**What this task involves:**
Pictures aside, copy exactly each line from the one that holds "The image size is (139, 112)." through the last line of the records below.

**Supplied entries:**
┄┄┄┄┄┄┄┄┄┄
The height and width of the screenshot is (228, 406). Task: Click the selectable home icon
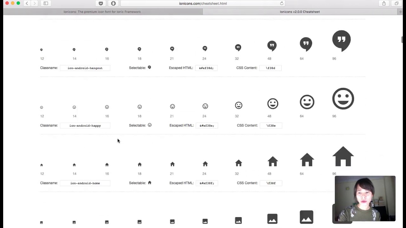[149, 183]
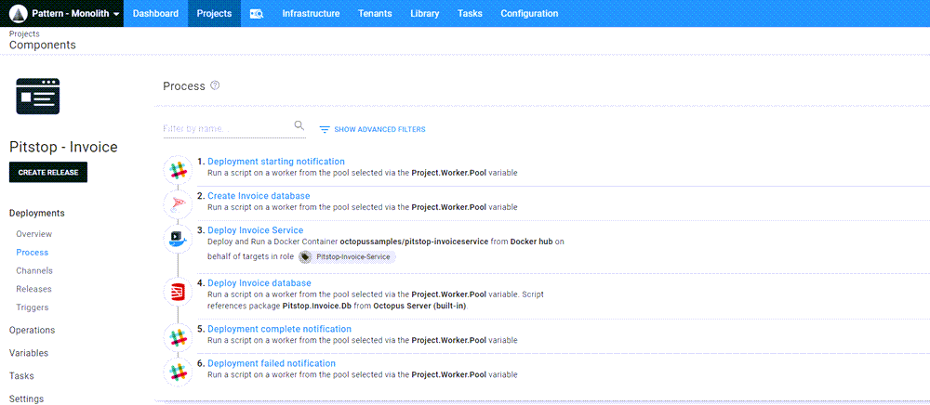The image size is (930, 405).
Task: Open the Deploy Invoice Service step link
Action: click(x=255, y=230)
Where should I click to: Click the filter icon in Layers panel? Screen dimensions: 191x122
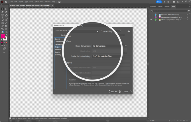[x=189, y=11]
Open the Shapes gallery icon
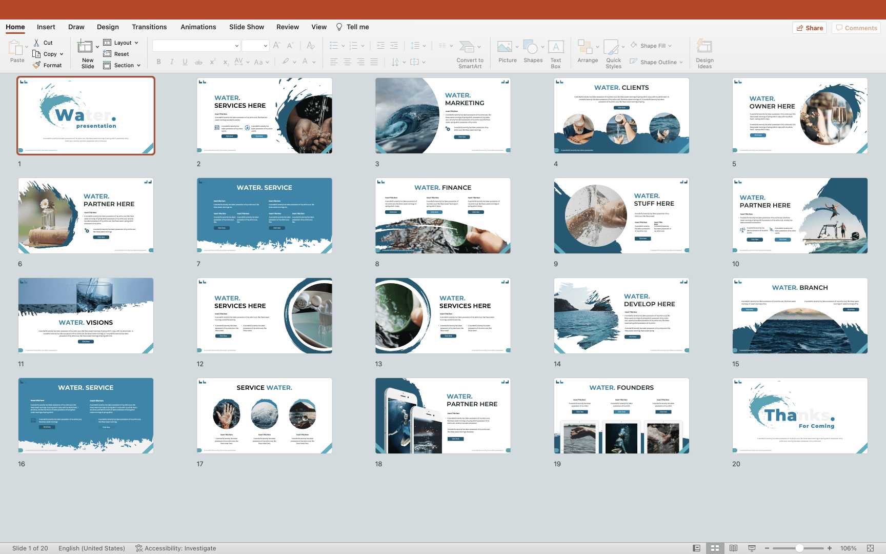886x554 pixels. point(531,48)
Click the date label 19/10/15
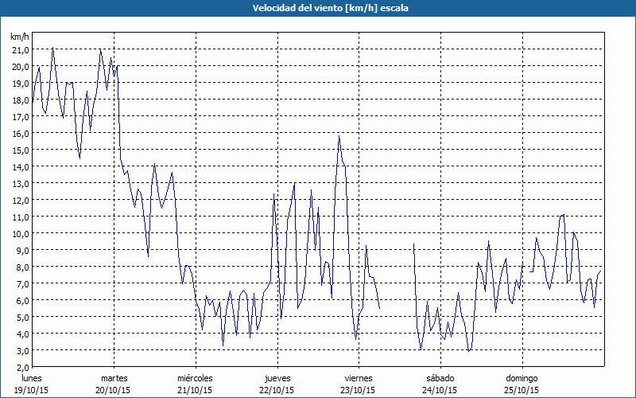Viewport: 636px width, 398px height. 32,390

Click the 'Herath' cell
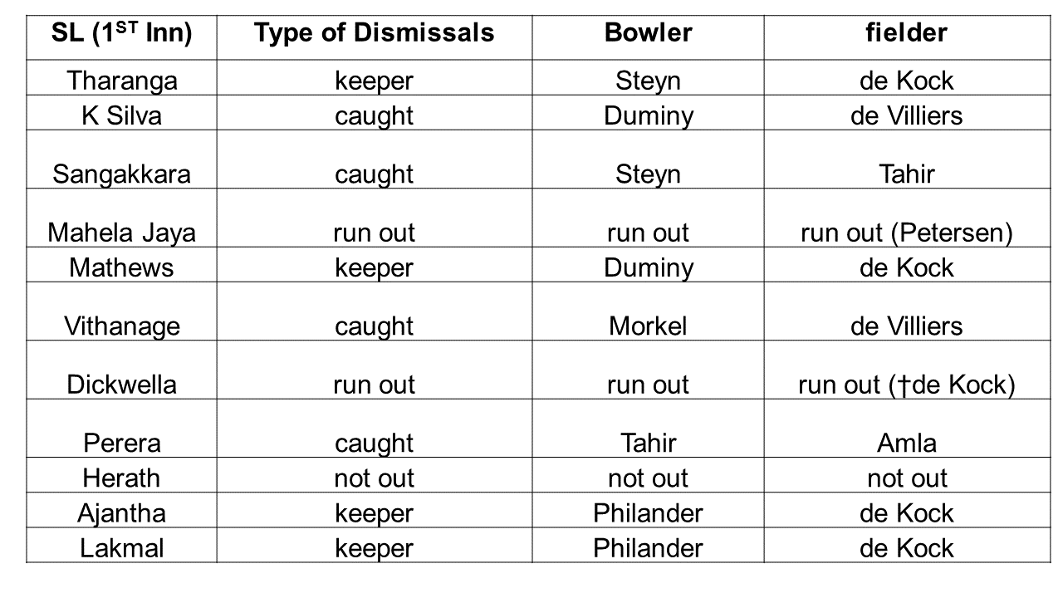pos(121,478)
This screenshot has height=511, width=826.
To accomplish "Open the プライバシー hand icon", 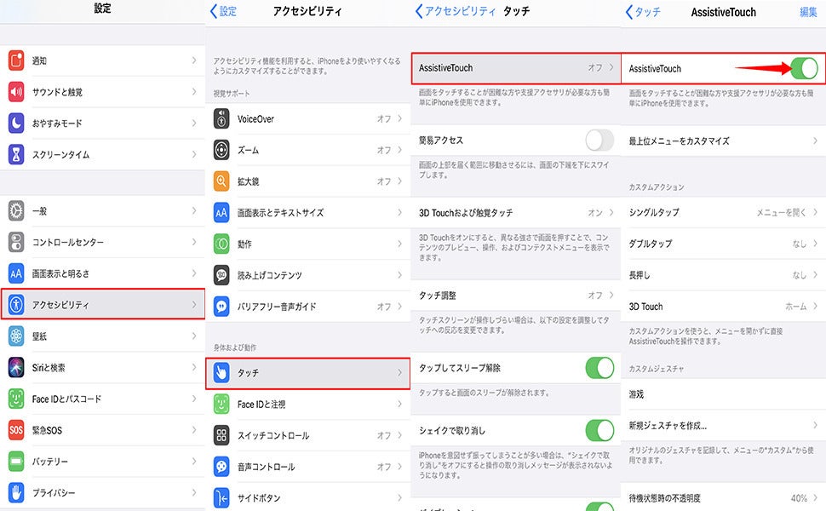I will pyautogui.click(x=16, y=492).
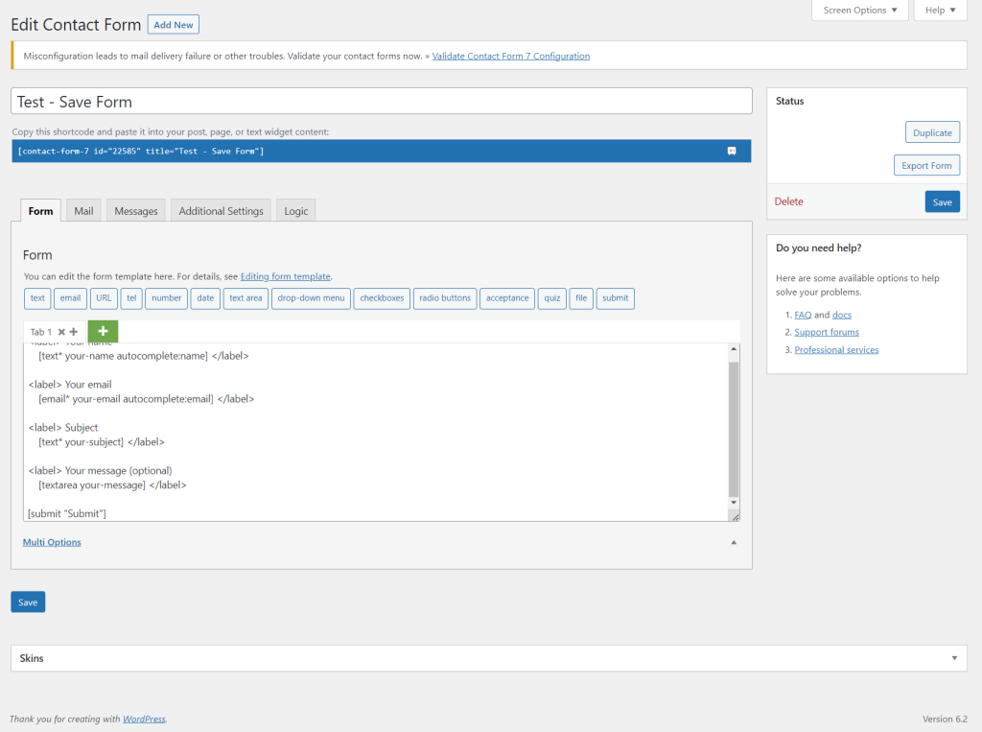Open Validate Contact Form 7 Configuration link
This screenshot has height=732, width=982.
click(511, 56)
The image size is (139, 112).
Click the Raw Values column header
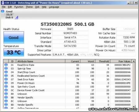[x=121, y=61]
┄┄┄┄┄┄┄┄┄┄
**Solved problem:**
The image size is (139, 112).
Click the Raw Values column header
[x=121, y=61]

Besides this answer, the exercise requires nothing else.